Consumers who are in a difficult situation can take advantage of a wide range of banking solutions, such as full or partial refinancing of the credit agreement, extension of the term of the credit agreement, change of the type of credit agreement, postponement of payment of the full or partial amount of the loan. repayment rate for the period, no-payment period offer, short-term rate reduction, etc. The average debt-to-income ratio is 33% for new loans and 42% for the entire portfolio of real estate loans, which provides room for maneuver for customized solutions with which banks approach consumers experiencing temporary financial difficulties.
What does the NBR’s key interest rate hike mean for your money?
We talked about raising credit rates. If you have bank deposits, you will get a better return (but which will still be well below the rate of inflation). Not tomorrow either, but depending on each individual bank.

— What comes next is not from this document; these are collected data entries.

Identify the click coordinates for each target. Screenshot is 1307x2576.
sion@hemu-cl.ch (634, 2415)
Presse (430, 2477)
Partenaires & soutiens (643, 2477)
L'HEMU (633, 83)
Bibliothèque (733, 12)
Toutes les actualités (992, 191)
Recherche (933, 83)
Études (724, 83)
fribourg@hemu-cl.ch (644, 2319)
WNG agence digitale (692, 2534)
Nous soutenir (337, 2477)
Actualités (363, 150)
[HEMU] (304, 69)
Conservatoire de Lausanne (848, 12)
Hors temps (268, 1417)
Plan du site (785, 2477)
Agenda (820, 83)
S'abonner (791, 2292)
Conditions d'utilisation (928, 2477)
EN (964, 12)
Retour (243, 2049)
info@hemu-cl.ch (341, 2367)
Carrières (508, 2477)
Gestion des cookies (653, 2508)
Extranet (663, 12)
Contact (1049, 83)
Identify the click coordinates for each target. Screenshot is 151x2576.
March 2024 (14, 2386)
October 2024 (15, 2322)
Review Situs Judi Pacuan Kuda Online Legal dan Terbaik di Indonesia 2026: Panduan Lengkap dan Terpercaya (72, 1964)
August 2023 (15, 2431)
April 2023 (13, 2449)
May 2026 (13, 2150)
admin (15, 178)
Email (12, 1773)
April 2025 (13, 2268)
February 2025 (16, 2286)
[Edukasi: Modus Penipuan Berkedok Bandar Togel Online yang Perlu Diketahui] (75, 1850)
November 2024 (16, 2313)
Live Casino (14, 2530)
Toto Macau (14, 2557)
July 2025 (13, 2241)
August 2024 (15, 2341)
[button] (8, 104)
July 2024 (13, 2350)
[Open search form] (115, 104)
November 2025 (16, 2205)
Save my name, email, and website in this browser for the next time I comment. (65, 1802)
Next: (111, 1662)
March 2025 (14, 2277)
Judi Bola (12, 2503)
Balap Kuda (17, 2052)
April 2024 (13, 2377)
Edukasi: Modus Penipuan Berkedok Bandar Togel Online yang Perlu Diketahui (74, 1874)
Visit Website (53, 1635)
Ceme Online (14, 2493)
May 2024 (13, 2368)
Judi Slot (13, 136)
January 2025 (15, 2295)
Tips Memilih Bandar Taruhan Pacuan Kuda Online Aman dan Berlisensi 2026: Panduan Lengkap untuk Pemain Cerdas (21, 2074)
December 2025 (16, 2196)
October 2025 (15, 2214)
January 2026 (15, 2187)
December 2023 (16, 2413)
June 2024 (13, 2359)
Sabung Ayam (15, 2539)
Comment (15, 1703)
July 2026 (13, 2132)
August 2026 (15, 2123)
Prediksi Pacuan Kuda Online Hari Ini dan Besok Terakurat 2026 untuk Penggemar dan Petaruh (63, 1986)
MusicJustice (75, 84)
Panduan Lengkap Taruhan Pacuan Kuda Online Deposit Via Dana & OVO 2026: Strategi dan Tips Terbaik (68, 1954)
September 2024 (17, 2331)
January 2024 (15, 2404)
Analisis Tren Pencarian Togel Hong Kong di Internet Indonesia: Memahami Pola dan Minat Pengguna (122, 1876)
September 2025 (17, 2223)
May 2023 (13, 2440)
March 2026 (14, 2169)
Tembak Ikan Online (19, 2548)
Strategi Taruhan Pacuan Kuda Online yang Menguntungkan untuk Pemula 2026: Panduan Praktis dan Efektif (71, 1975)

If you have credit cards, they can suddenly go up in price. But let’s break them down one by one.
People are already suffering from the rising cost of living
When the NBR becomes more expensive, the cost of loans – whether for housing, or for a car, or for a trip after all the years of the pandemic and restrictions – will increase.
By increasing the base rate, the BNR causes a domino effect; directly or indirectly, loans become more expensive, which leads (technically) to a decrease in demand and inhibition of inflation (which is exactly what the NBR strives for).
The increase in interest rates by central banks (as it concerns not only the NBR) is connected with the world economic situation, which is much more difficult than it was just two years ago. A pandemic came that “shortened” supply chains, then the war in Ukraine and sanctions against Russia, which shook the energy markets. And continues to do so.
BNR is getting more expensive this year, let’s be clear. So far, consumers are feeling the rise in inflation more strongly, but the consequences of the NBR’s decisions will be all the more pronounced as the central bank raises the key interest rate.
For banks, the BNR’s decision on Tuesday does not necessarily bring happiness
The more credit rates rise, the more likely it is that people seek to repay loans, and some of them become unemployed, which hurts bankers for money, forced to create financial reserves (provisions) in BNR. If you also take into account that they will have to reward depositors better (that is, take extra money out of their pockets), neither banks nor consumers are happy with the decisions of the board chaired by Mugur Iserescu. And then, why does the NBR keep raising the price of the lei?
What are reference interest rates?
According to the European Central Bank, interest rate benchmarks, also known as “reference interest rates”, “benchmark rates” or “benchmark rates”, underpin all types of financial contracts, such as mortgages, overdrafts and other more complex financial transactions. They play an important role in the financial and banking system, as well as the economy as a whole. But what exactly makes them so important? And for what reasons are they reforming now?
Reference interest rates are used by both individuals and firms throughout the economic system.
Banks use them when providing loans to clients.
Companies may use reference interest rates to evaluate balance sheet positions; in other words, these ratios allow the accountant to more easily calculate what, in the end, is the value of the company (more precisely, the financial assets it owns).
Other uses of reference interest rates include: calculating overdraft penalties on cash accounts, calculating interest on some retail deposits and negotiating interest rates on mortgages and retail loans.